Cool. I had no interest in commercial aircraft when I was young, BUT I was fascinated with the concept of flying and military aircraft both old and modern. I had a cupboard in my bedroom made up into a fighter cockpit and I’d sit in there when I was 8 - 9 and make aeroplane noises. I made model aeroplanes, paper darts, flew kites, regularly rode a bicycle 30kms to visit an airforce base, joined the air cadets, got a gliding scholarship, and watched Top GUn seven times in the movie theater and at least another 20 times on video. Now flying is my job, though I still have no great interest in commercial aircraft other than as a source of income.
This was also true of me and for a long, long time in my childhood and adolescence, I wanted badly to make videogames when I grew up. I did go on to get a degree in computer science, with the videogame thing surely playing a major role in my initial interest in programming and so forth (and, in fact, my first exposure to Haskell was sparked by a reply Tim Sweeney gave to an e-mail from my 10th grade self asking the best way to break into the videogame business), but I was already fairly disabused of the glamor of the idea of working in that industry by the time I started college and eventually, alas, apparently lost most of my interest in even working on such things as a hobby. (Of course, these days, I hardly even play videogames, so… that’s that, as well)
Too crowded, and I detest the way it takes forever to drive anywhere because of the road system. Being there for more than the weekends I have visited is about as appealing as root canal without drugs. It has always reminded me of living in one of those ant colonies you used to see back in the 60s and 70s in elementary school classrooms. I do understand the air quality has improved from the 70s and 80s. I went through a weekend of temperature inversion and ended up with bronchitis from that visit. Hopefully it is way better…though I bet it is even more crowded, and the roads are way more packed and slow.
[I was in LA about 4-5 days a month on business from 79-80 and 81-84 for the company I was working for. ]
A lot of my early fascination with computers was around games.

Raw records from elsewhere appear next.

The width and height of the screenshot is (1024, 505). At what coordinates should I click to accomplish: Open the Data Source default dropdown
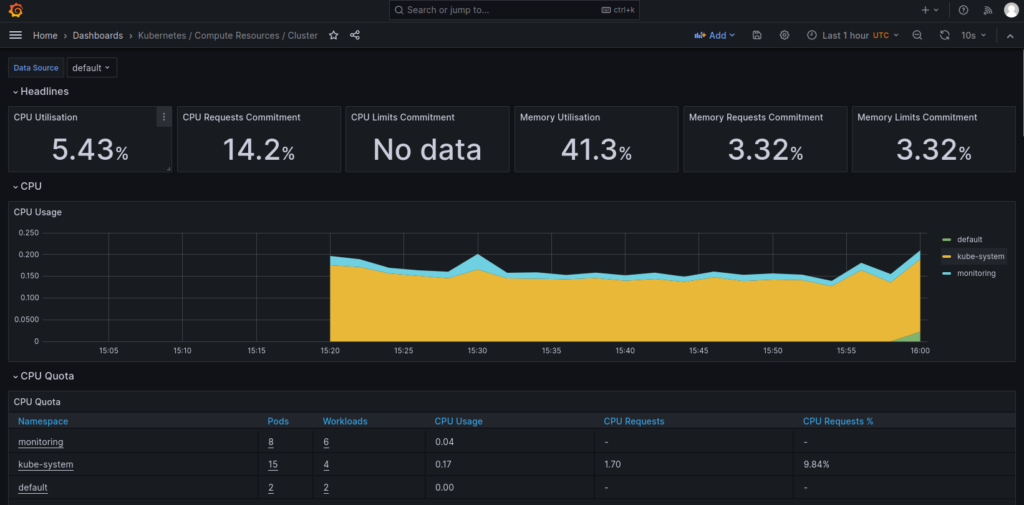92,68
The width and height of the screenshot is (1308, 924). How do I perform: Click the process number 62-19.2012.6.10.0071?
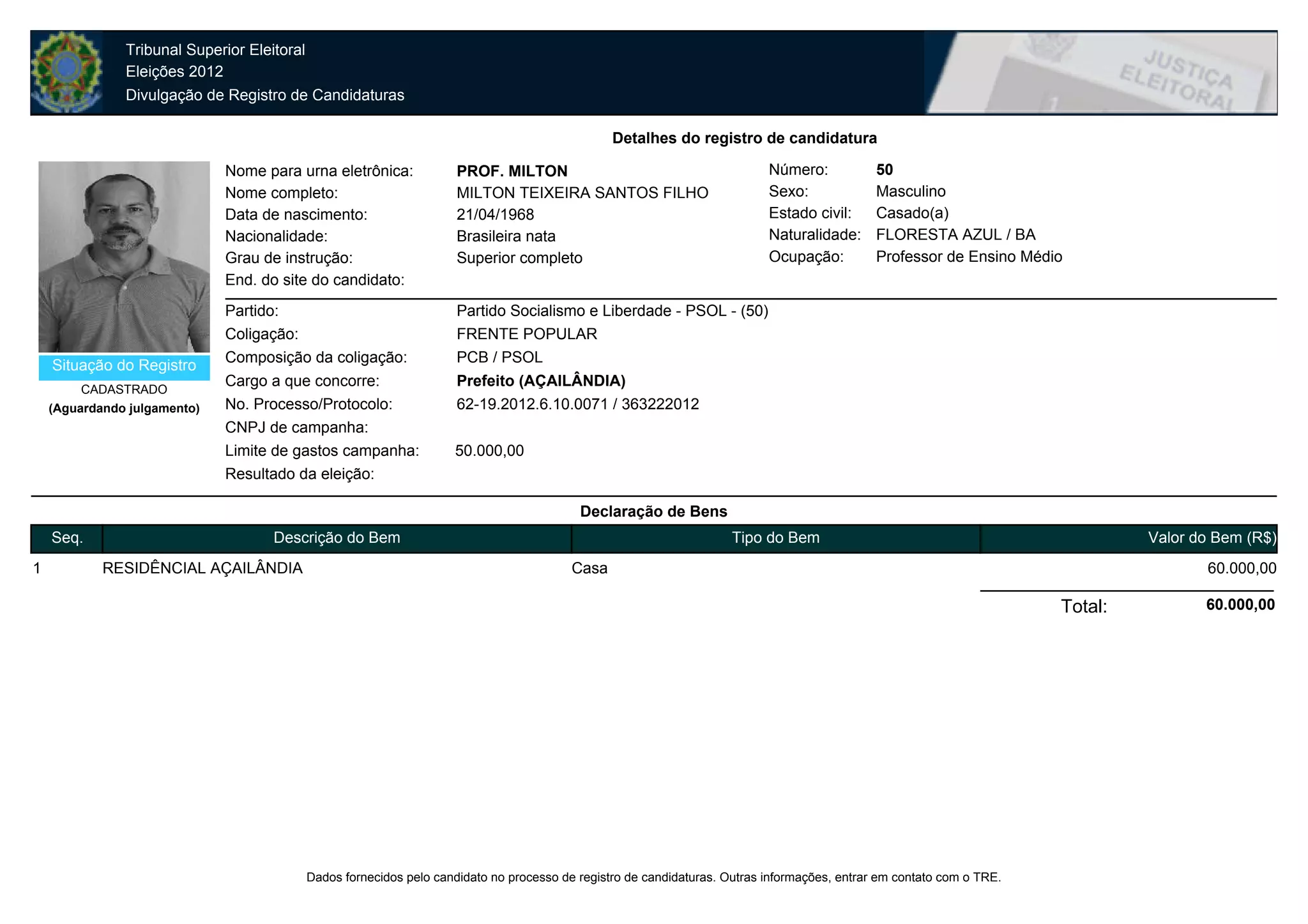pyautogui.click(x=531, y=404)
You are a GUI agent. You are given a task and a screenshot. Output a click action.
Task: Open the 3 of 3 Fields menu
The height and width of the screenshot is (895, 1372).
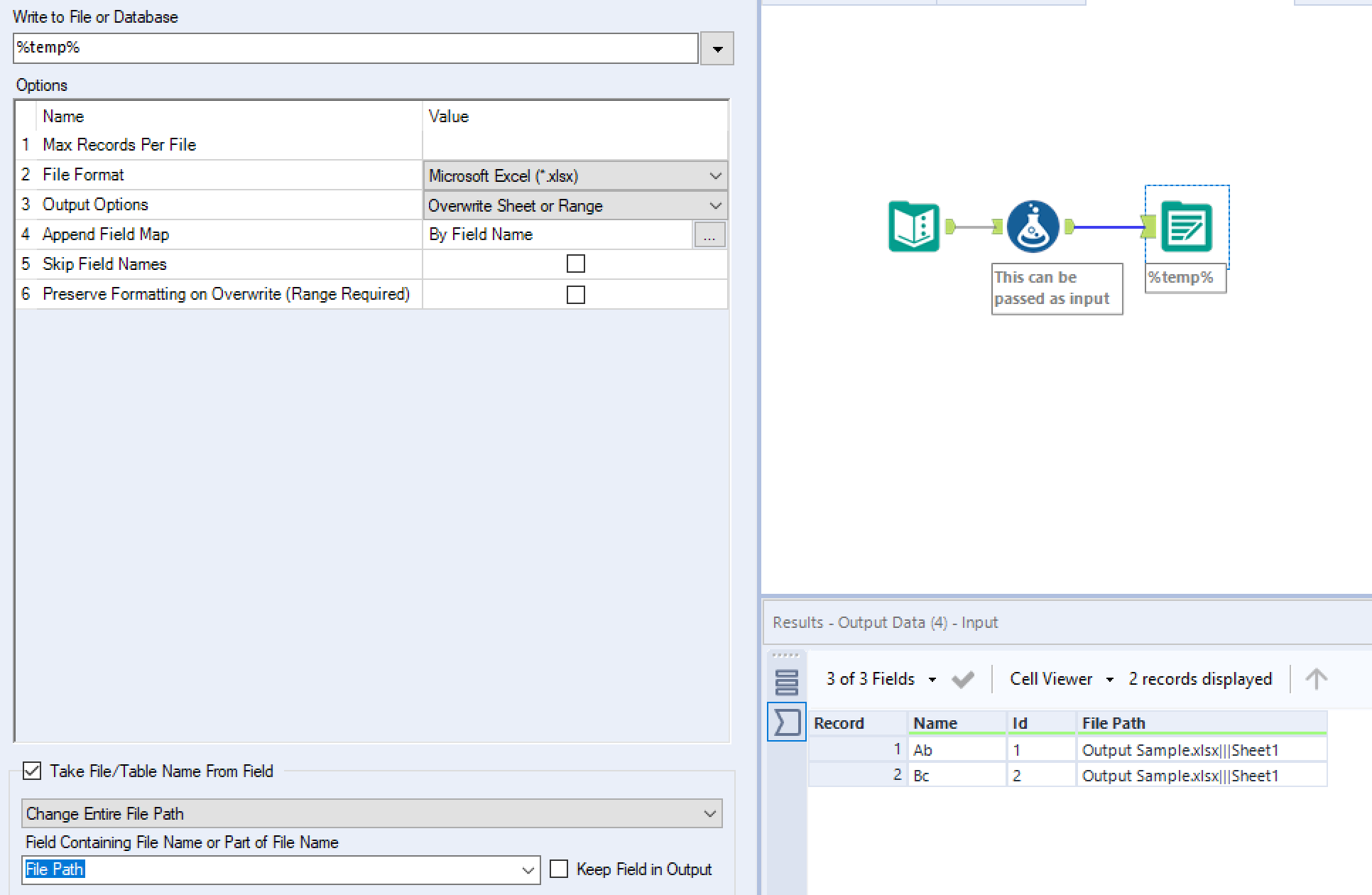(x=881, y=679)
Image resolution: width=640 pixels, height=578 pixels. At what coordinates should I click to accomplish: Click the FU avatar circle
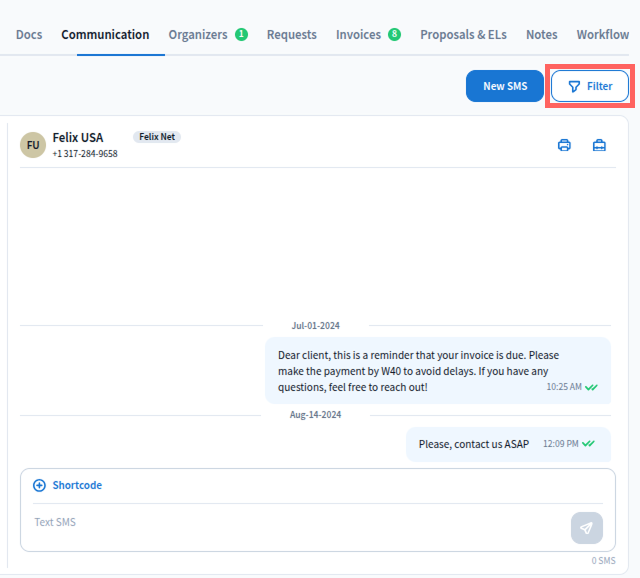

Of course, in the 1970s, it’s not like the games were the way they are now, but in a way that played into my fascination - they were accessible, I could actually program my own game that was almost as good as anything on the market.
My first experience with programming was typing in code from Compute! Magazine (I’m sure I’m not the only one…) so I could play more games than just the few my parents bought me with my Vic 20. Later on, I took after-school lessons on programming.
I was pretty obsessed, but by the time I graduated from high school I’d decided I didn’t want to do anything with computers for a living. Instead, I went to school more with an eye towards my archeology interest - ended up with a major in Greek & Latin. Even went and did independent research in Greece… on “Computing in Greece.” Put myself through school working in various computer-related jobs.
And here I am, 40 years old, still working in computers, and trying to figure out what I REALLY want to do when I grow up.